= Limitations and exceptions to copyright =

Copyright law

Limitations and exceptions to copyright are provisions, in local copyright law or the Berne Convention, which allow for copyrighted works to be used without a license from the copyright owner.

Limitations and exceptions to copyright relate to a number of important considerations such as market failure, freedom of speech, education and equality of access (such as by the visually impaired). Some view limitations and exceptions as "user rights"—seeing user rights as providing an essential balance to the rights of the copyright owners. There is no consensus among copyright experts as to whether user rights are rights or simply limitations on copyright. The concept of user rights has been recognised by courts, including the Canadian Supreme Court, which classed "fair dealing" as such a user right. These kinds of disagreements in philosophy are quite common in the philosophy of copyright, where debates about jurisprudential reasoning tend to act as proxies for more substantial disagreements about good policy.

§ **Source material**
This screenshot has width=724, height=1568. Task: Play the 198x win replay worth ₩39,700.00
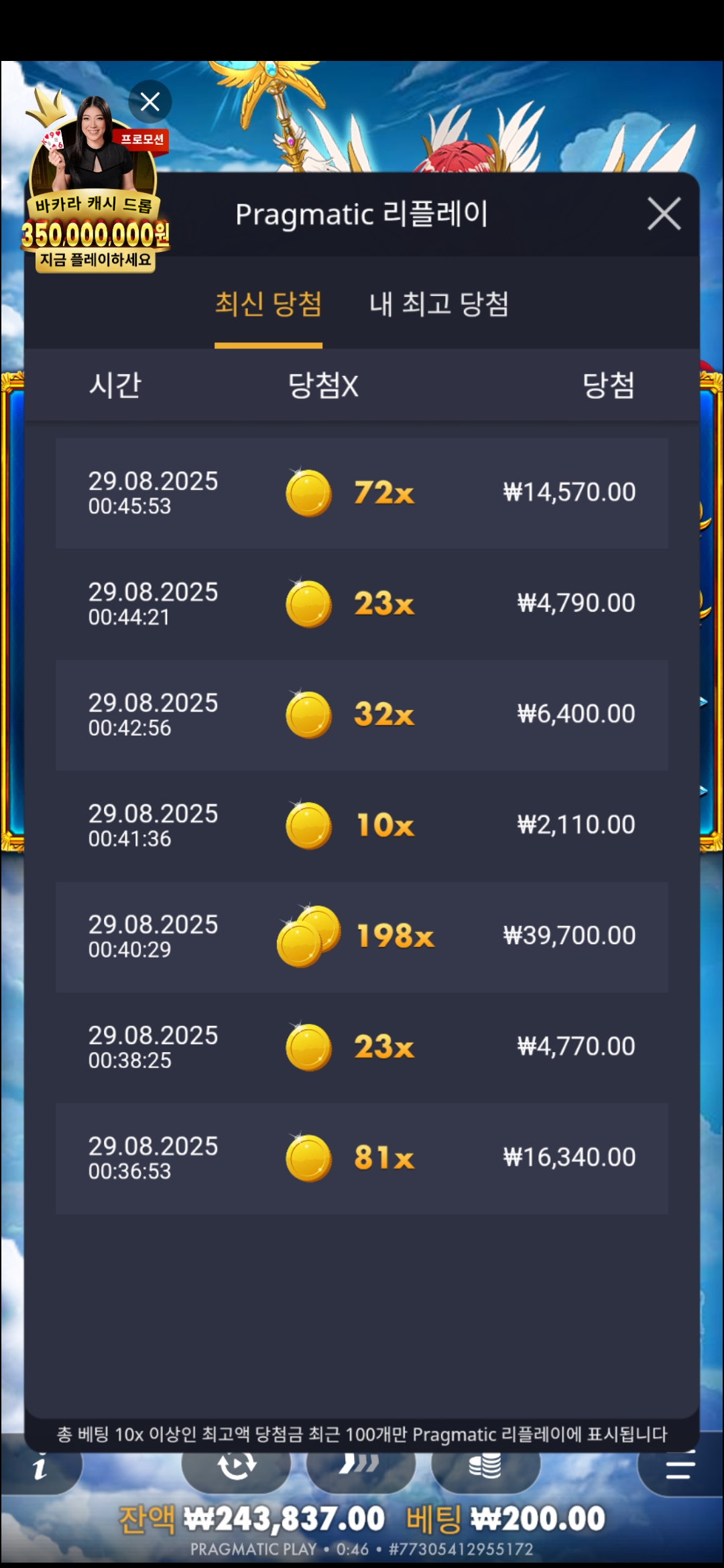(362, 936)
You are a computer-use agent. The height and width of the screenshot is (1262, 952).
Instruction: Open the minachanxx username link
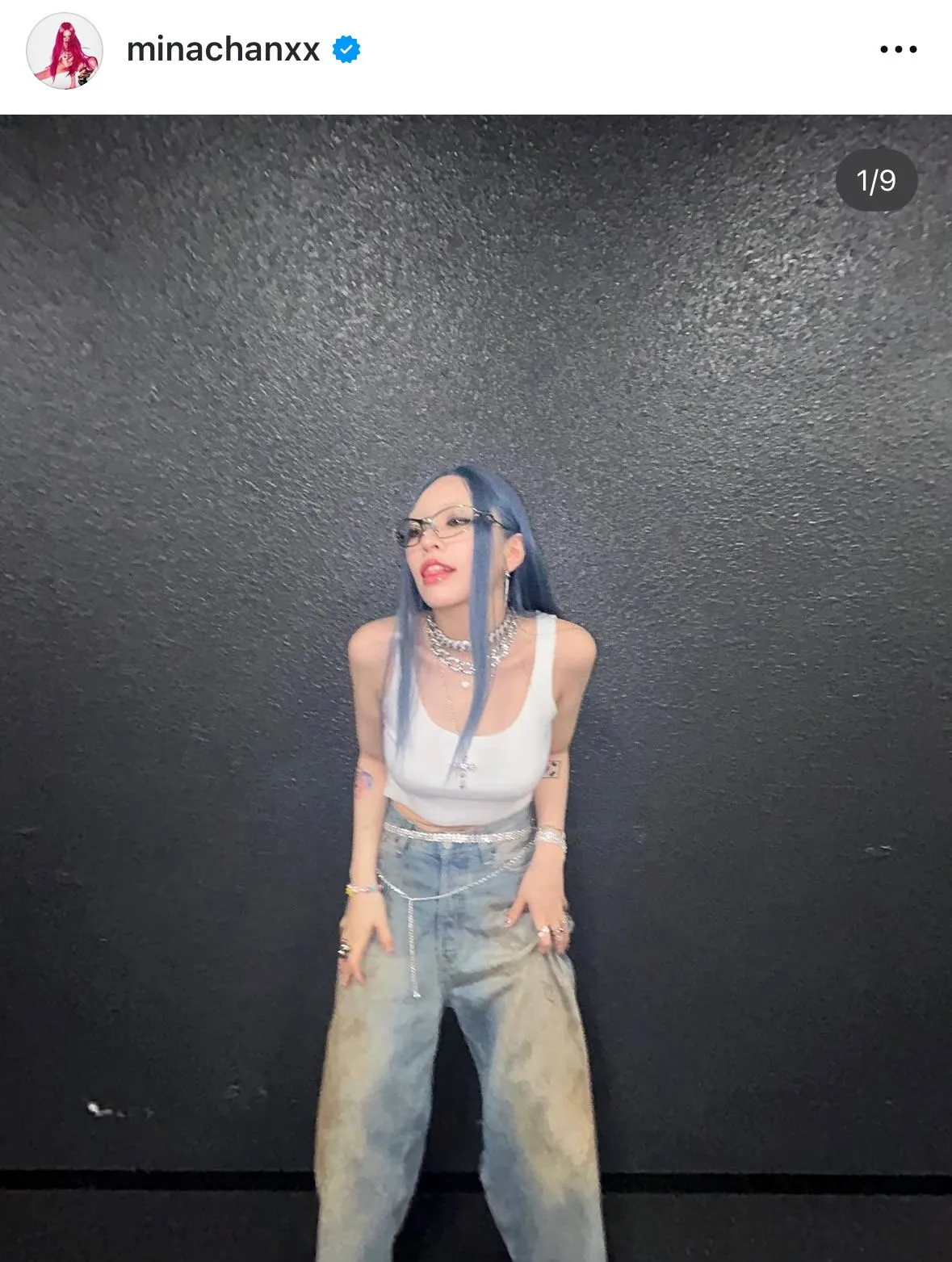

§ **The problem**
Reproduce the copyright passage starting at "Limitations and exceptions to copyright are" and ending at "the copyright owner.", swapping "license" for "permission". The material has no connection to the copyright passage.

§ **Exercise solution**
Limitations and exceptions to copyright are provisions, in local copyright law or the Berne Convention, which allow for copyrighted works to be used without a permission from the copyright owner.